TEXT SECTION =
BEGIN

Yet skills like cooperation, empathy and flexibility have become increasingly vital in modern-day work. Occupations that require strong social skills have grown much more than others since 1980, according to new research. And the only occupations that have shown consistent wage growth since 2000 require both cognitive and social skills.
The findings help explain a mystery that has been puzzling economists: the slowdown in the growth even of high-skill jobs. The jobs hit hardest seem to be those that don’t require social skills, throughout the wage spectrum.
“As I’m speaking with you, I need to think about what’s going on in your head — ‘Is she bored? Am I giving her too much information?’ — and I have to adjust my behavior all the time,” said David Deming, associate professor of education and economics at Harvard University and author of a new study. “That’s a really hard thing to program, so it’s growing as a share of jobs.”
Some economists and technologists see this trend as cause for optimism: Even as technology eliminates some jobs, it generally creates others. Yet to prepare students for the change in the way we work, the skills that schools teach may need to change. Social skills are rarely emphasized in traditional education.
“Machines are automating a whole bunch of these things, so having the softer skills, knowing the human touch and how to complement technology, is critical, and our education system is not set up for that,” said Michael Horn, co-founder of the Clayton Christensen Institute, where he studies education.
Preschool classrooms, Mr. Deming said, look a lot like the modern work world. Children move from art projects to science experiments to the playground in small groups, and their most important skills are sharing and negotiating with others. But that soon ends, replaced by lecture-style teaching of hard skills, with less peer interaction.
Work, meanwhile, has become more like preschool.
Jobs that require both socializing and thinking, especially mathematically, have fared best in employment and pay, Mr. Deming found. They include those held by doctors and engineers. The jobs that require social skills but not math skills have also grown; lawyers and child-care workers are an example. The jobs that have been rapidly disappearing are those that require neither social nor math skills, like manual labor.

END

PROVIDED RECORDS =
BEGIN

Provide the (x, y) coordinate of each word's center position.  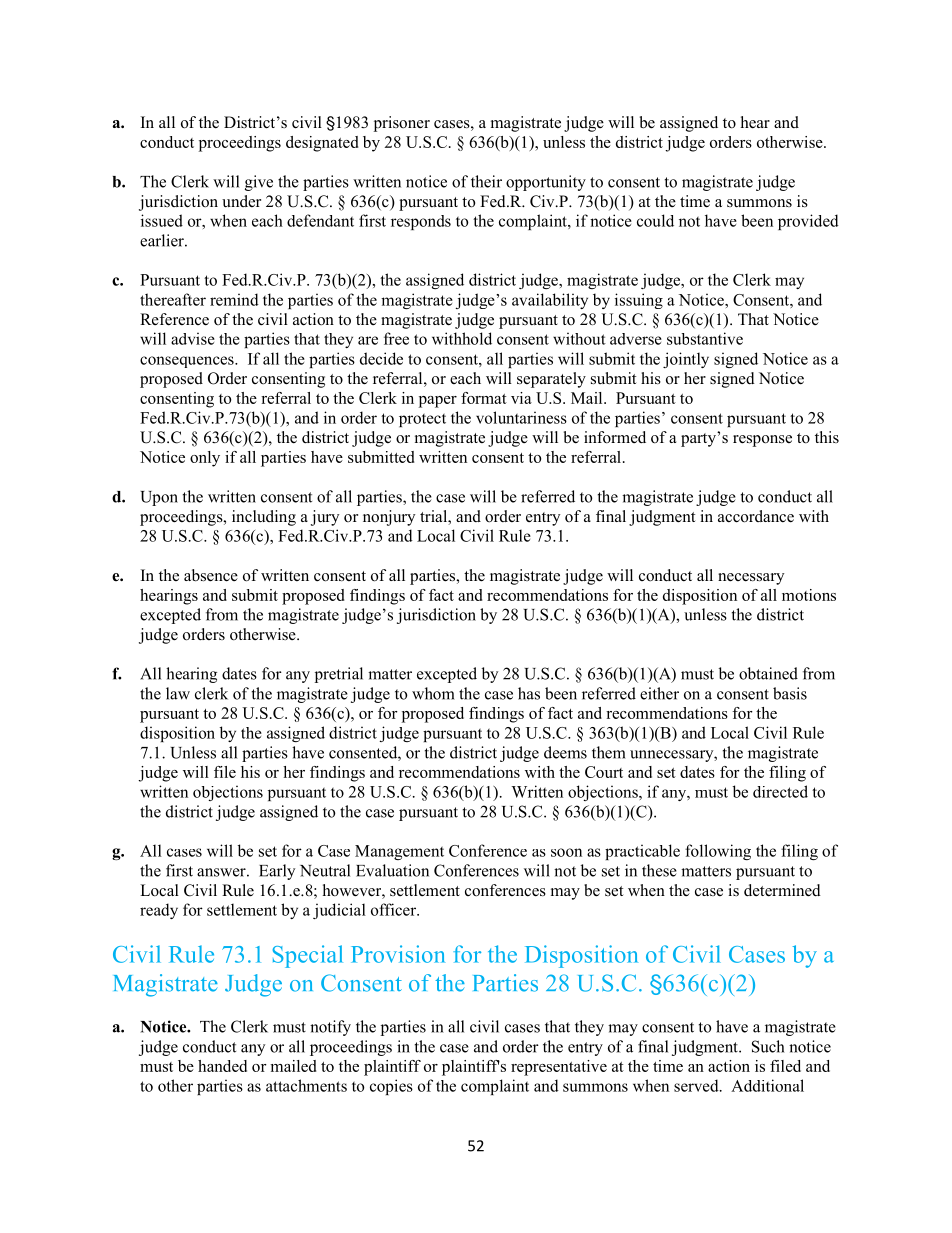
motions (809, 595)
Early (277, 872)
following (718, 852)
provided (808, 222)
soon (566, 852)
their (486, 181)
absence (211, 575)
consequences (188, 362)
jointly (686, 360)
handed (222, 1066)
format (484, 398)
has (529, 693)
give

END

TASK REQUIREMENTS =
1 - Summarize the social-skills article in two sentences.
2 - Transcribe the portion of the social-skills article that begins at the words "Yet skills like" and ends after "and social skills.".
The lines are separate material and have no connection to the social-skills article.

FINAL ANSWERS =
1 - Since 1980, jobs requiring strong social skills have grown more than others, and jobs needing both social and math skills have fared best in employment and pay, while jobs needing neither, such as manual labor, are rapidly disappearing. Traditional education rarely emphasizes social skills after preschool, so the skills schools teach may need to change.

2 -
Yet skills like cooperation, empathy and flexibility have become increasingly vital in modern-day work. Occupations that require strong social skills have grown much more than others since 1980, according to new research. And the only occupations that have shown consistent wage growth since 2000 require both cognitive and social skills.